Material for this exercise
───
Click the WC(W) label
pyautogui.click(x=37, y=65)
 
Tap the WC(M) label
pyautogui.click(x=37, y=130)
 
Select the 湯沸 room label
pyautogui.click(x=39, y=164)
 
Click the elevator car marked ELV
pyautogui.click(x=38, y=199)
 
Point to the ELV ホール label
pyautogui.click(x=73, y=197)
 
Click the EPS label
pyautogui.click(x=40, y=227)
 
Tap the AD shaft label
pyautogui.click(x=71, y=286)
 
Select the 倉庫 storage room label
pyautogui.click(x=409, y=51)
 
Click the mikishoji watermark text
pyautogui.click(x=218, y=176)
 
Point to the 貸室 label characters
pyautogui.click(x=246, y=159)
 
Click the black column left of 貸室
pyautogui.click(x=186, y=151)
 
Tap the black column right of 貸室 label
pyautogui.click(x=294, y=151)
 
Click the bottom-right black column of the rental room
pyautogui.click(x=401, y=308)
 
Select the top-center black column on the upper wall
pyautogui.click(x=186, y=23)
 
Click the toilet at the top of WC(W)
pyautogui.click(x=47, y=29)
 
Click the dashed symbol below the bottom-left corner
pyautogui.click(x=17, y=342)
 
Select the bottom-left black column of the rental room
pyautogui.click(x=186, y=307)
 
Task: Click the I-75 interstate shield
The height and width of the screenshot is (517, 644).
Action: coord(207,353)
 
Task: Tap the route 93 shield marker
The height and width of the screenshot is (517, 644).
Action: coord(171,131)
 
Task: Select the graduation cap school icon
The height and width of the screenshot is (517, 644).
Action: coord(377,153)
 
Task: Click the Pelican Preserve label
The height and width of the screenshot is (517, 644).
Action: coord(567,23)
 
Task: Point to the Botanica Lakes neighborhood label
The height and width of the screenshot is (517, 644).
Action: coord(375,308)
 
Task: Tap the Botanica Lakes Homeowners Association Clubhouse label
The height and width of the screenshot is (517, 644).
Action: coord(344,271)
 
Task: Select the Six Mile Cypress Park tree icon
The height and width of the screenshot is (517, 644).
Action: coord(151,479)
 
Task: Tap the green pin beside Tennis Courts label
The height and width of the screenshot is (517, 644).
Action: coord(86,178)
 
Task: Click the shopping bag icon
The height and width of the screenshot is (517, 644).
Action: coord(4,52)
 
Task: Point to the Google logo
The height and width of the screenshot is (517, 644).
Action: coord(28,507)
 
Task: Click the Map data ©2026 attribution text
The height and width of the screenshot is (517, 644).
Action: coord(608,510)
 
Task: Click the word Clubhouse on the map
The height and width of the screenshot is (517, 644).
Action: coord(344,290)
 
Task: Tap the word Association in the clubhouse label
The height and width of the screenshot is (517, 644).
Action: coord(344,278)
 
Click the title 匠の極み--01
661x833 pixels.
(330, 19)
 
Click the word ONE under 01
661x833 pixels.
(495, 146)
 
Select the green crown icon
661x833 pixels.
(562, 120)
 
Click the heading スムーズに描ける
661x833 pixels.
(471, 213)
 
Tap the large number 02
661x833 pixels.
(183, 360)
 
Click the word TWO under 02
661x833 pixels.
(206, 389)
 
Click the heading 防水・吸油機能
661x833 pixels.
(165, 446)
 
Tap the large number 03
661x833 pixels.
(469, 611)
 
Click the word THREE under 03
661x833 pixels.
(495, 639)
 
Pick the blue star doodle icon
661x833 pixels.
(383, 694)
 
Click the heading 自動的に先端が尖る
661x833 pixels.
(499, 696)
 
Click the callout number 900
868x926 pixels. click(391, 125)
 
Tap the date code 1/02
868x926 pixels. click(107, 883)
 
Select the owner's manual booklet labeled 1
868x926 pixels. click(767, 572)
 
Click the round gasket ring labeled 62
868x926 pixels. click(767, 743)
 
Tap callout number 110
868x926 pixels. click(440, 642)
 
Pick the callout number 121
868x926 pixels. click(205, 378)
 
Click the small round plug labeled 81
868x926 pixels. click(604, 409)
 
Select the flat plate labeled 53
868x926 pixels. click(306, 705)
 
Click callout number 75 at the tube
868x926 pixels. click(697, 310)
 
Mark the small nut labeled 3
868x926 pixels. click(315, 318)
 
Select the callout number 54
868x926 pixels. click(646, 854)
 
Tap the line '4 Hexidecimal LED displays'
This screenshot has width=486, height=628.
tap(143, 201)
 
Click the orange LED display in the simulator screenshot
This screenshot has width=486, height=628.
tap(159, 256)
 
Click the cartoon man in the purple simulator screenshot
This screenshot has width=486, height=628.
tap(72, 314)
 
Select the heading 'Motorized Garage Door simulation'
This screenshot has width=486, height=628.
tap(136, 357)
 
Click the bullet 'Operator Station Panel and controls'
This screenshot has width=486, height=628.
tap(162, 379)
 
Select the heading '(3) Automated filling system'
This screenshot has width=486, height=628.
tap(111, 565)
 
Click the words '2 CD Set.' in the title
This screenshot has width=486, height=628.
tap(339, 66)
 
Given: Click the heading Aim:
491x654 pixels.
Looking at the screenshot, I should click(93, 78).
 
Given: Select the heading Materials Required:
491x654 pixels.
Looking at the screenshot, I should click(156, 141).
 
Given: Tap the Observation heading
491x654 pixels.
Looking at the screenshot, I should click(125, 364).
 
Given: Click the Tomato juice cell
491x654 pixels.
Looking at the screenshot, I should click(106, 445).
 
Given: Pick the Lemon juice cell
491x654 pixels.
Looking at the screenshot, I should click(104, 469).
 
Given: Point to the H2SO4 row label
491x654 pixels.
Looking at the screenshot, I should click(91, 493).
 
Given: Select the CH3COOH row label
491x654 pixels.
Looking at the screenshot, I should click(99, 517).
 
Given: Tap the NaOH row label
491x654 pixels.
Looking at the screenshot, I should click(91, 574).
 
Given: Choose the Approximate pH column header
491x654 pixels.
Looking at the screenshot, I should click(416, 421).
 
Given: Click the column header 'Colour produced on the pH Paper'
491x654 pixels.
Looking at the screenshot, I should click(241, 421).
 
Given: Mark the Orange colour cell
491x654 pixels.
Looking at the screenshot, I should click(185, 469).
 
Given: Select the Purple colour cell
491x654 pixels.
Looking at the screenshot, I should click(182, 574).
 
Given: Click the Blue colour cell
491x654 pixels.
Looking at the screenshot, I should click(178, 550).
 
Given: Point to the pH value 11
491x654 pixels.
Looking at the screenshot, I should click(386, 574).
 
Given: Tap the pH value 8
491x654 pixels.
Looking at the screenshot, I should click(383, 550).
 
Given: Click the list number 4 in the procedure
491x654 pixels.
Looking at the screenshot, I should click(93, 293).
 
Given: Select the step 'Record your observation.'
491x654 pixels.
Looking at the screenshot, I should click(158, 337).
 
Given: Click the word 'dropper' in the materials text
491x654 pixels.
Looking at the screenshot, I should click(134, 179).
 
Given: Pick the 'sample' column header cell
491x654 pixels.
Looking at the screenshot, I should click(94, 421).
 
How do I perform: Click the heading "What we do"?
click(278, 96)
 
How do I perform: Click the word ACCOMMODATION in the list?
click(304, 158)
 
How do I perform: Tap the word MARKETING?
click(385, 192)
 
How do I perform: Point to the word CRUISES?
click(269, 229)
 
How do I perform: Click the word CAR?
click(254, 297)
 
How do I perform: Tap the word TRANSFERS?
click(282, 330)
───
What the task asks
Put every line of the material above into a numbered list, leaving out the blank lines.

The output
1. Click the WC(W) label
2. pyautogui.click(x=37, y=65)
3. Tap the WC(M) label
4. pyautogui.click(x=37, y=130)
5. Select the 湯沸 room label
6. pyautogui.click(x=39, y=164)
7. Click the elevator car marked ELV
8. pyautogui.click(x=38, y=199)
9. Point to the ELV ホール label
10. pyautogui.click(x=73, y=197)
11. Click the EPS label
12. pyautogui.click(x=40, y=227)
13. Tap the AD shaft label
14. pyautogui.click(x=71, y=286)
15. Select the 倉庫 storage room label
16. pyautogui.click(x=409, y=51)
17. Click the mikishoji watermark text
18. pyautogui.click(x=218, y=176)
19. Point to the 貸室 label characters
20. pyautogui.click(x=246, y=159)
21. Click the black column left of 貸室
22. pyautogui.click(x=186, y=151)
23. Tap the black column right of 貸室 label
24. pyautogui.click(x=294, y=151)
25. Click the bottom-right black column of the rental room
26. pyautogui.click(x=401, y=308)
27. Select the top-center black column on the upper wall
28. pyautogui.click(x=186, y=23)
29. Click the toilet at the top of WC(W)
30. pyautogui.click(x=47, y=29)
31. Click the dashed symbol below the bottom-left corner
32. pyautogui.click(x=17, y=342)
33. Select the bottom-left black column of the rental room
34. pyautogui.click(x=186, y=307)
35. Task: Click the I-75 interstate shield
36. The height and width of the screenshot is (517, 644).
37. Action: coord(207,353)
38. Task: Tap the route 93 shield marker
39. The height and width of the screenshot is (517, 644).
40. Action: coord(171,131)
41. Task: Select the graduation cap school icon
42. The height and width of the screenshot is (517, 644).
43. Action: coord(377,153)
44. Task: Click the Pelican Preserve label
45. The height and width of the screenshot is (517, 644).
46. Action: coord(567,23)
47. Task: Point to the Botanica Lakes neighborhood label
48. The height and width of the screenshot is (517, 644).
49. Action: coord(375,308)
50. Task: Tap the Botanica Lakes Homeowners Association Clubhouse label
51. The height and width of the screenshot is (517, 644).
52. Action: coord(344,271)
53. Task: Select the Six Mile Cypress Park tree icon
54. The height and width of the screenshot is (517, 644).
55. Action: coord(151,479)
56. Task: Tap the green pin beside Tennis Courts label
57. The height and width of the screenshot is (517, 644).
58. Action: coord(86,178)
59. Task: Click the shopping bag icon
60. The height and width of the screenshot is (517, 644).
61. Action: coord(4,52)
62. Task: Point to the Google logo
63. The height and width of the screenshot is (517, 644).
64. Action: coord(28,507)
65. Task: Click the Map data ©2026 attribution text
66. The height and width of the screenshot is (517, 644).
67. Action: coord(608,510)
68. Task: Click the word Clubhouse on the map
69. The height and width of the screenshot is (517, 644).
70. Action: coord(344,290)
71. Task: Tap the word Association in the clubhouse label
72. The height and width of the screenshot is (517, 644).
73. Action: coord(344,278)
74. Click the title 匠の極み--01
75. 661x833 pixels.
76. (330, 19)
77. Click the word ONE under 01
78. 661x833 pixels.
79. (495, 146)
80. Select the green crown icon
81. 661x833 pixels.
82. (562, 120)
83. Click the heading スムーズに描ける
84. 661x833 pixels.
85. (471, 213)
86. Tap the large number 02
87. 661x833 pixels.
88. (183, 360)
89. Click the word TWO under 02
90. 661x833 pixels.
91. (206, 389)
92. Click the heading 防水・吸油機能
93. 661x833 pixels.
94. (165, 446)
95. Tap the large number 03
96. 661x833 pixels.
97. (469, 611)
98. Click the word THREE under 03
99. 661x833 pixels.
100. (495, 639)
101. Pick the blue star doodle icon
102. 661x833 pixels.
103. (383, 694)
104. Click the heading 自動的に先端が尖る
105. 661x833 pixels.
106. (499, 696)
107. Click the callout number 900
108. 868x926 pixels. click(391, 125)
109. Tap the date code 1/02
110. 868x926 pixels. click(107, 883)
111. Select the owner's manual booklet labeled 1
112. 868x926 pixels. click(767, 572)
113. Click the round gasket ring labeled 62
114. 868x926 pixels. click(767, 743)
115. Tap callout number 110
116. 868x926 pixels. click(440, 642)
117. Pick the callout number 121
118. 868x926 pixels. click(205, 378)
119. Click the small round plug labeled 81
120. 868x926 pixels. click(604, 409)
121. Select the flat plate labeled 53
122. 868x926 pixels. click(306, 705)
123. Click callout number 75 at the tube
124. 868x926 pixels. click(697, 310)
125. Mark the small nut labeled 3
126. 868x926 pixels. click(315, 318)
127. Select the callout number 54
128. 868x926 pixels. click(646, 854)
129. Tap the line '4 Hexidecimal LED displays'
130. This screenshot has width=486, height=628.
131. tap(143, 201)
132. Click the orange LED display in the simulator screenshot
133. This screenshot has width=486, height=628.
134. tap(159, 256)
135. Click the cartoon man in the purple simulator screenshot
136. This screenshot has width=486, height=628.
137. tap(72, 314)
138. Select the heading 'Motorized Garage Door simulation'
139. This screenshot has width=486, height=628.
140. tap(136, 357)
141. Click the bullet 'Operator Station Panel and controls'
142. This screenshot has width=486, height=628.
143. tap(162, 379)
144. Select the heading '(3) Automated filling system'
145. This screenshot has width=486, height=628.
146. tap(111, 565)
147. Click the words '2 CD Set.' in the title
148. This screenshot has width=486, height=628.
149. tap(339, 66)
150. Given: Click the heading Aim:
151. 491x654 pixels.
152. Looking at the screenshot, I should click(93, 78).
153. Given: Select the heading Materials Required:
154. 491x654 pixels.
155. Looking at the screenshot, I should click(156, 141).
156. Given: Tap the Observation heading
157. 491x654 pixels.
158. Looking at the screenshot, I should click(125, 364).
159. Given: Click the Tomato juice cell
160. 491x654 pixels.
161. Looking at the screenshot, I should click(106, 445).
162. Given: Pick the Lemon juice cell
163. 491x654 pixels.
164. Looking at the screenshot, I should click(104, 469).
165. Given: Point to the H2SO4 row label
166. 491x654 pixels.
167. Looking at the screenshot, I should click(91, 493).
168. Given: Select the CH3COOH row label
169. 491x654 pixels.
170. Looking at the screenshot, I should click(99, 517).
171. Given: Tap the NaOH row label
172. 491x654 pixels.
173. Looking at the screenshot, I should click(91, 574).
174. Given: Choose the Approximate pH column header
175. 491x654 pixels.
176. Looking at the screenshot, I should click(416, 421).
177. Given: Click the column header 'Colour produced on the pH Paper'
178. 491x654 pixels.
179. Looking at the screenshot, I should click(241, 421).
180. Given: Mark the Orange colour cell
181. 491x654 pixels.
182. Looking at the screenshot, I should click(185, 469).
183. Given: Select the Purple colour cell
184. 491x654 pixels.
185. Looking at the screenshot, I should click(182, 574).
186. Given: Click the Blue colour cell
187. 491x654 pixels.
188. Looking at the screenshot, I should click(178, 550).
189. Given: Point to the pH value 11
190. 491x654 pixels.
191. Looking at the screenshot, I should click(386, 574).
192. Given: Tap the pH value 8
193. 491x654 pixels.
194. Looking at the screenshot, I should click(383, 550).
195. Given: Click the list number 4 in the procedure
196. 491x654 pixels.
197. Looking at the screenshot, I should click(93, 293).
198. Given: Select the step 'Record your observation.'
199. 491x654 pixels.
200. Looking at the screenshot, I should click(158, 337).
201. Given: Click the word 'dropper' in the materials text
202. 491x654 pixels.
203. Looking at the screenshot, I should click(134, 179).
204. Given: Pick the 'sample' column header cell
205. 491x654 pixels.
206. Looking at the screenshot, I should click(94, 421).
207. How do I perform: Click the heading "What we do"?
208. click(278, 96)
209. How do I perform: Click the word ACCOMMODATION in the list?
210. click(304, 158)
211. How do I perform: Tap the word MARKETING?
212. click(385, 192)
213. How do I perform: Point to the word CRUISES?
214. click(269, 229)
215. How do I perform: Click the word CAR?
216. click(254, 297)
217. How do I perform: Tap the word TRANSFERS?
218. click(282, 330)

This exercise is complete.